当時、BYDがテスラに肩を並べる世界的EVメーカーになると想像していた業界関係者はほとんどいなかった。
鴻海はハードとソフトのプラットフォームを提供して、受託製造企業になることを目指しているが、中国においてはファーウェイ(華為技術)が自動運転システムやスマート部品の供給元として存在感を高め、中国メーカーの駆け込み寺になっている。
一方、鴻海が提携を発表したバイトンはそれから間もなく破産を申請した。
鴻海と吉利とのEV新会社のその後の動向もほとんど伝わってこない。似たような枠組みであるバイドゥ(百度)と吉利の合弁メーカー「極度汽車(集度汽車から2023年8月に改称)」は2024年12月に経営破綻状態であることが判明し、中国のEV業界に衝撃が走った。
アップルカー頓挫も転機
EV市場の成長が鈍化し、競争にふるい落とされるメーカーが続出する中で、鴻海が当時描いた「水平分業」「受託製造」というビジネスモデルは不透明感が増している。その象徴は今春報じられたアップルのEV開発断念のニュースだろう。

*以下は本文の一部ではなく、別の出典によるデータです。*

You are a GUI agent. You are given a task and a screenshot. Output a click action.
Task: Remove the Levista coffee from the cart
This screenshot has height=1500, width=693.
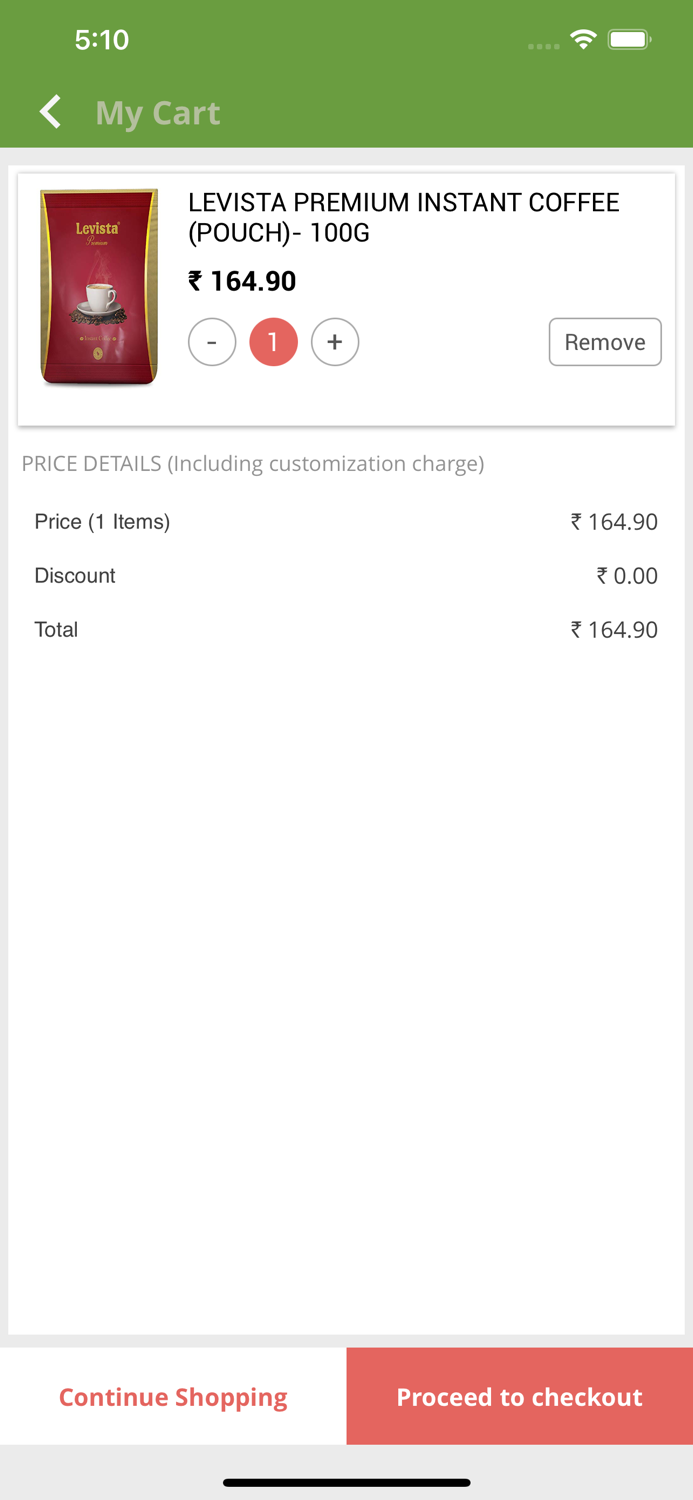605,341
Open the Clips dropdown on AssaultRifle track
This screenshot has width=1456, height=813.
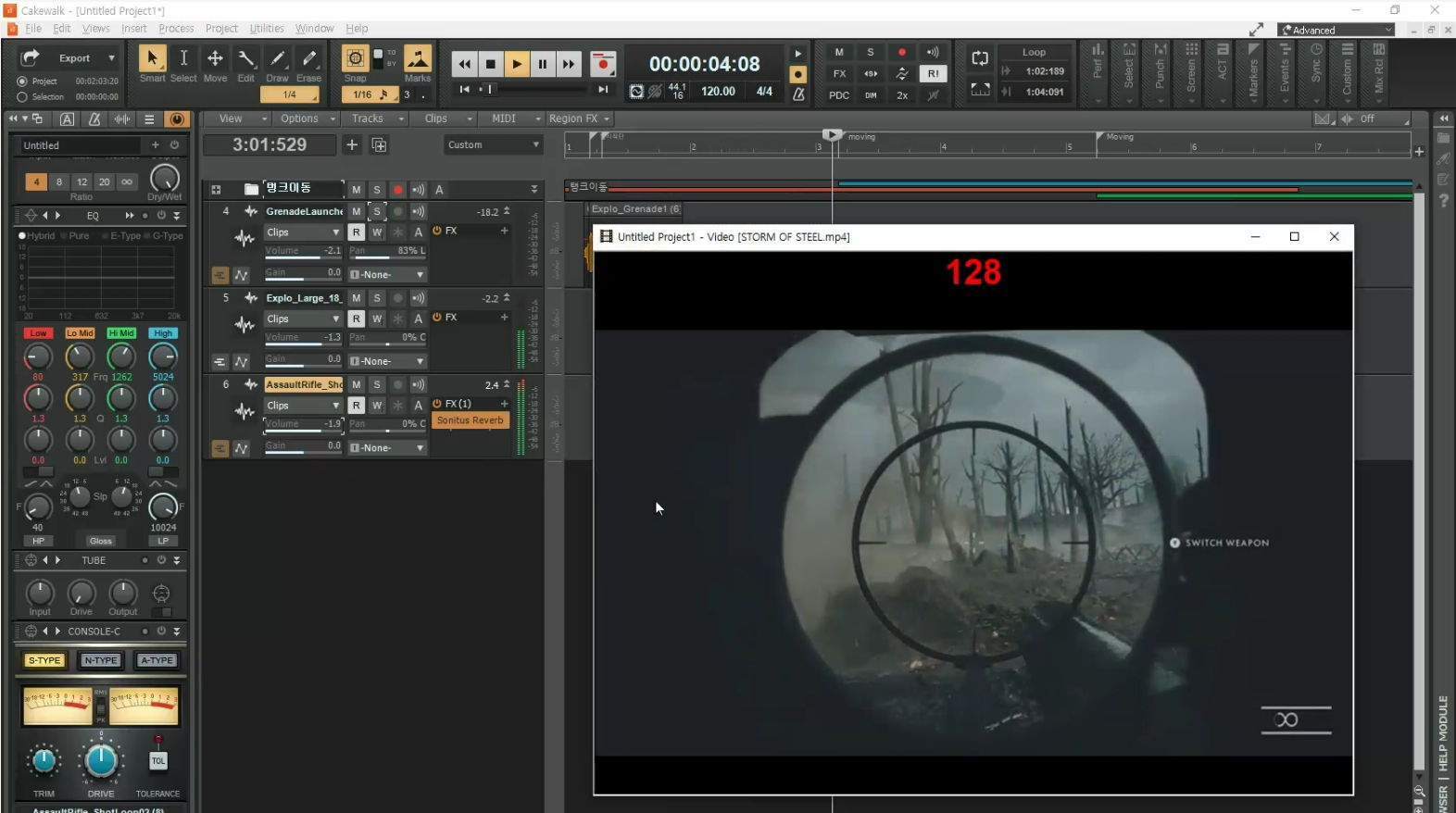coord(304,406)
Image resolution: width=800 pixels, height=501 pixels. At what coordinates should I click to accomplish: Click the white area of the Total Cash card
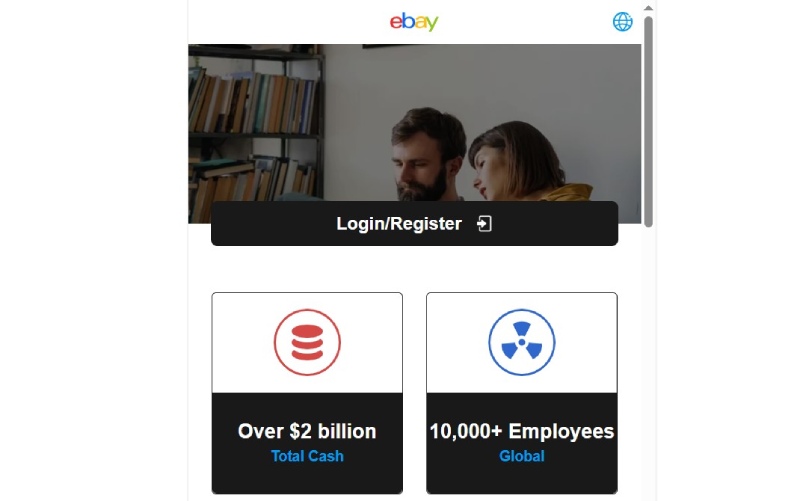307,342
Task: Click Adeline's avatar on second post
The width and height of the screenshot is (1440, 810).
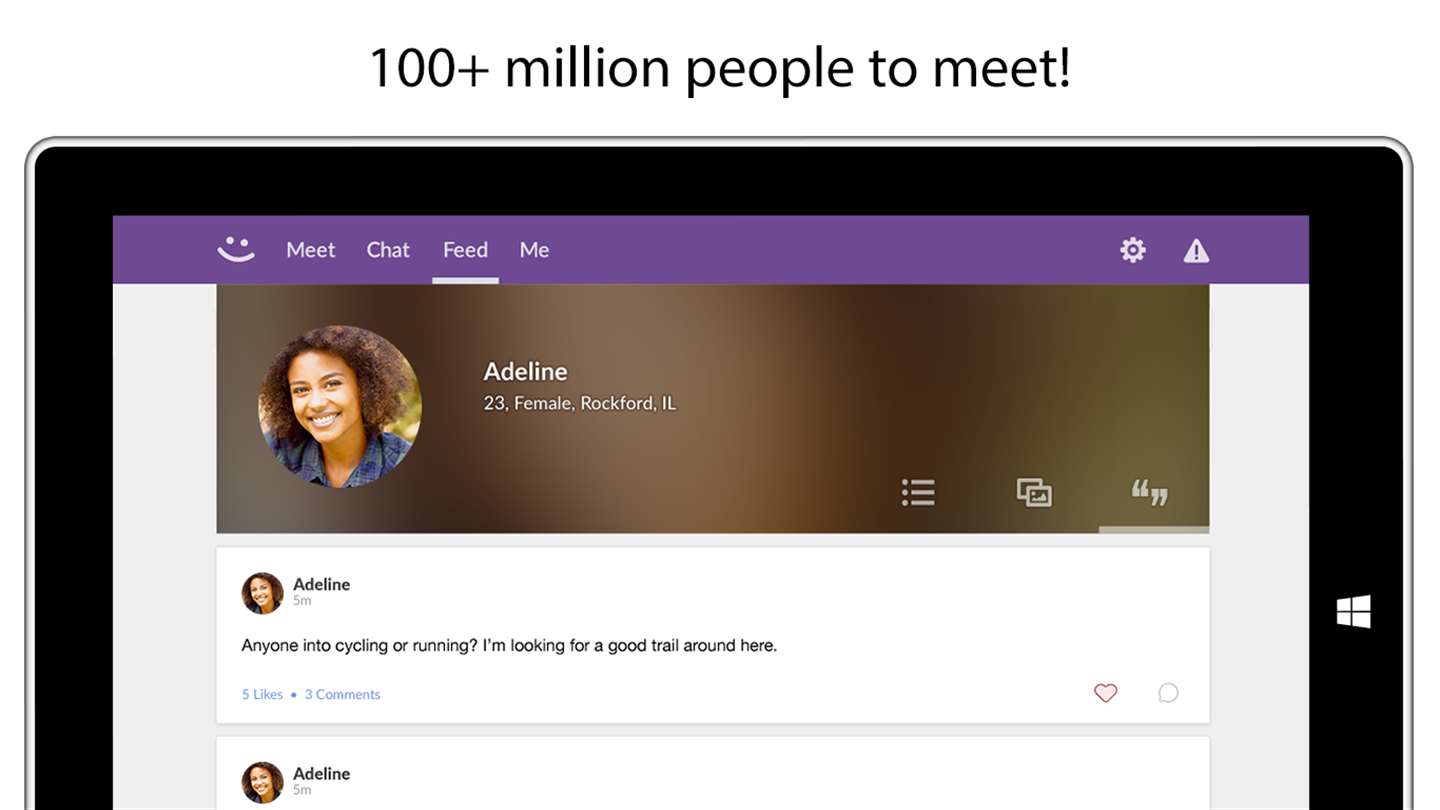Action: (x=262, y=782)
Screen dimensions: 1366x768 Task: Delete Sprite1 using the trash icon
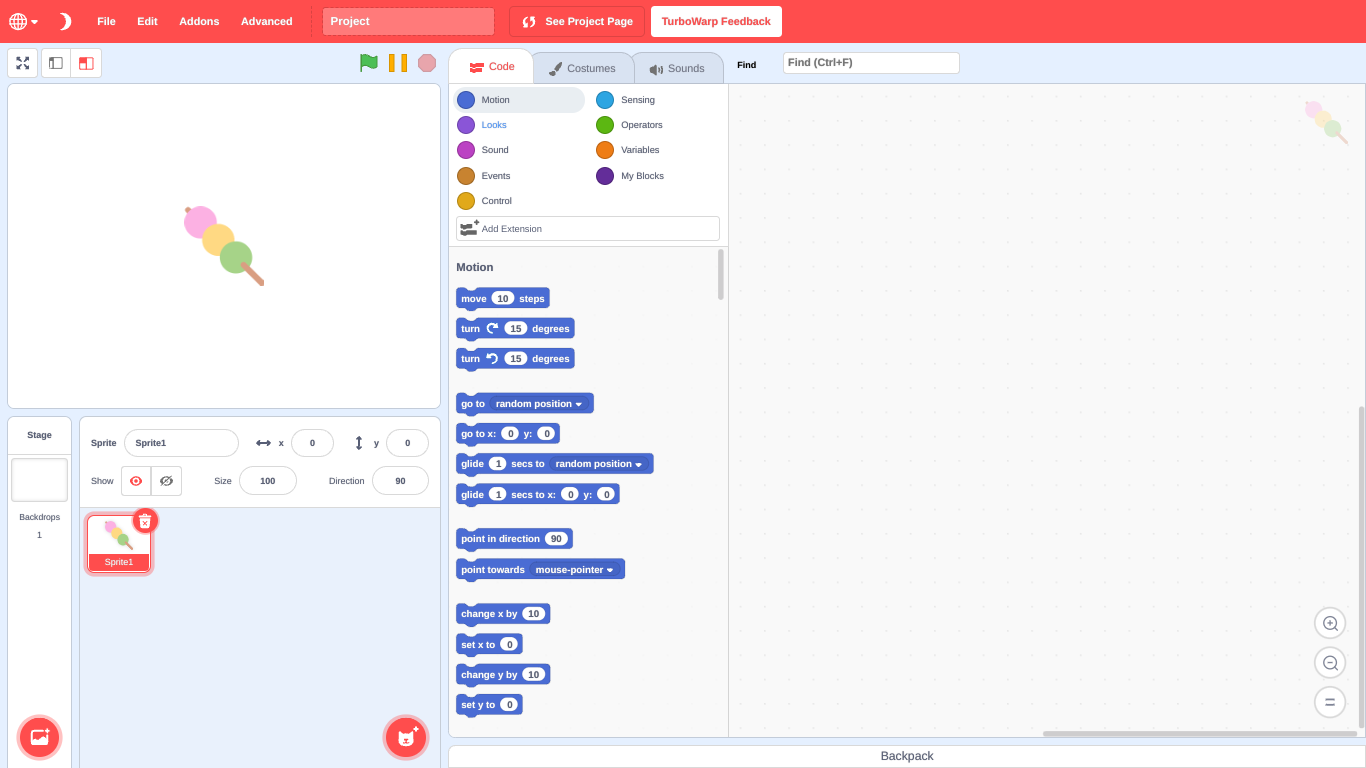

アップルカーはiPhoneと同様に委託生産を前提としており、iPhoneで大きくなった鴻海は当然のように有力な受託先として名前が挙がっていた。
アップルカーの開発頓挫は、IT企業にとってEV開発はコストが見合わないこと、EVはスマートフォンの水平分業モデルを適用しにくいことを示唆している。
自動車運転の次の競争軸も、EVから自動技術に移っている。
とはいえ、である。受託製造を礎とし、サプライチェーンに長年投資をし、スマホ市場の頭打ちに直面する鴻海は簡単にEVの受託製造を見切るはずもない。ただ、鴻海に限ったことではなく、どのプレイヤーも外部環境の変化と業界の混沌に対応するために新しい、かつ大きなピースを求めている。その一例がホンダと日産の統合案とも言える。鴻海が今後どこに何を仕掛けても、不思議はないということだ。